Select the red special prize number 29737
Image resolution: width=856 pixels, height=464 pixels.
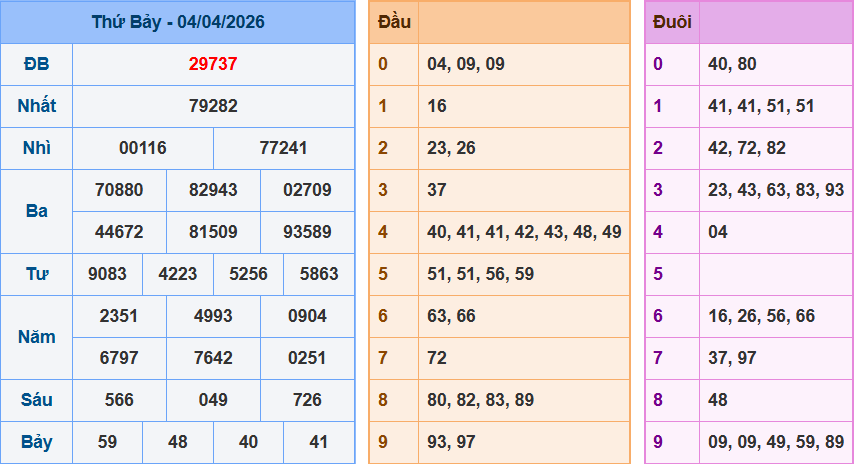[x=213, y=64]
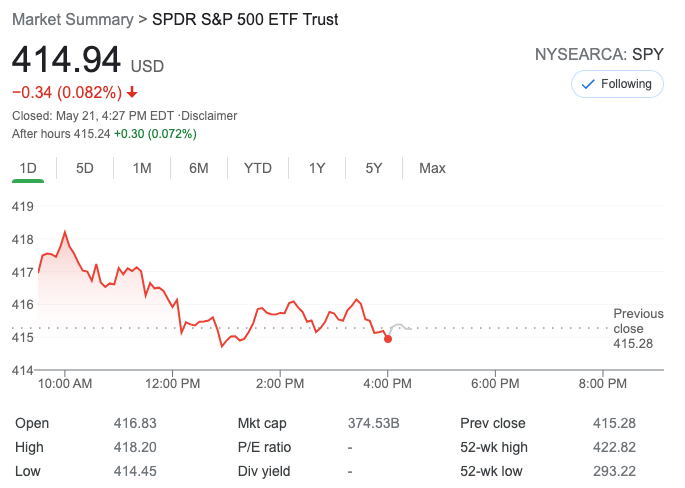Click the NYSEARCA: SPY ticker text
This screenshot has height=488, width=685.
click(600, 56)
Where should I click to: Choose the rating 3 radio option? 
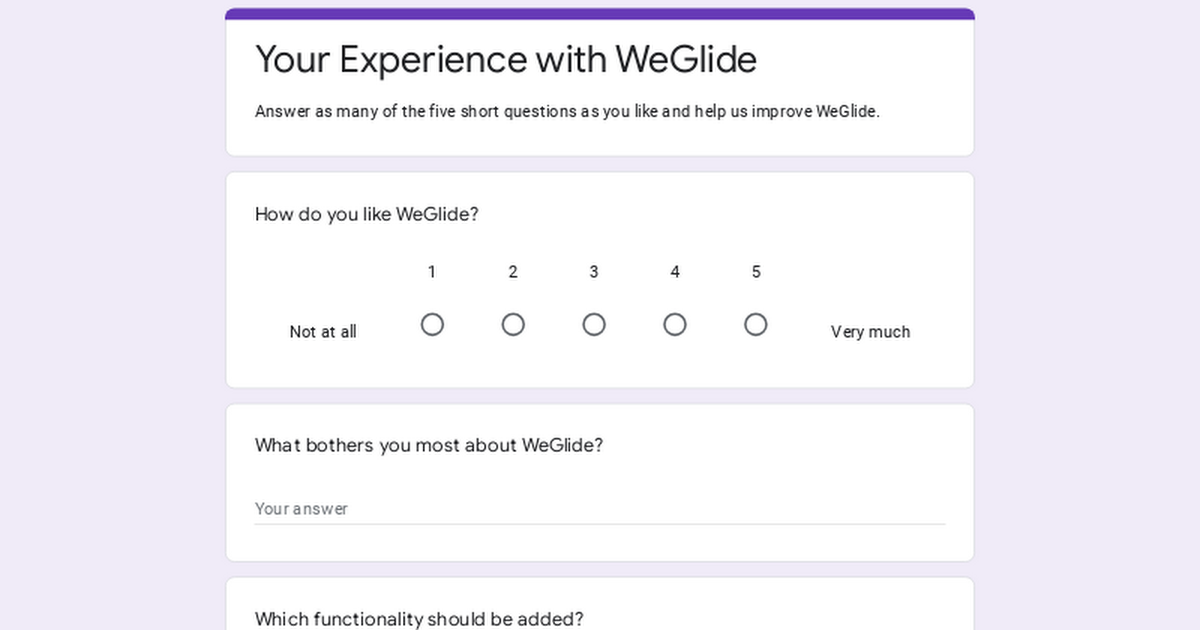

▶ What is needed
Write the records out again exactly as shown above, keeping no pictures.

▶ Result of the task
Select the red special prize number 29737
Image resolution: width=856 pixels, height=464 pixels.
[x=213, y=64]
Click the NYSEARCA: SPY ticker text
This screenshot has height=488, width=685.
click(600, 56)
Where should I click to: Choose the rating 3 radio option? 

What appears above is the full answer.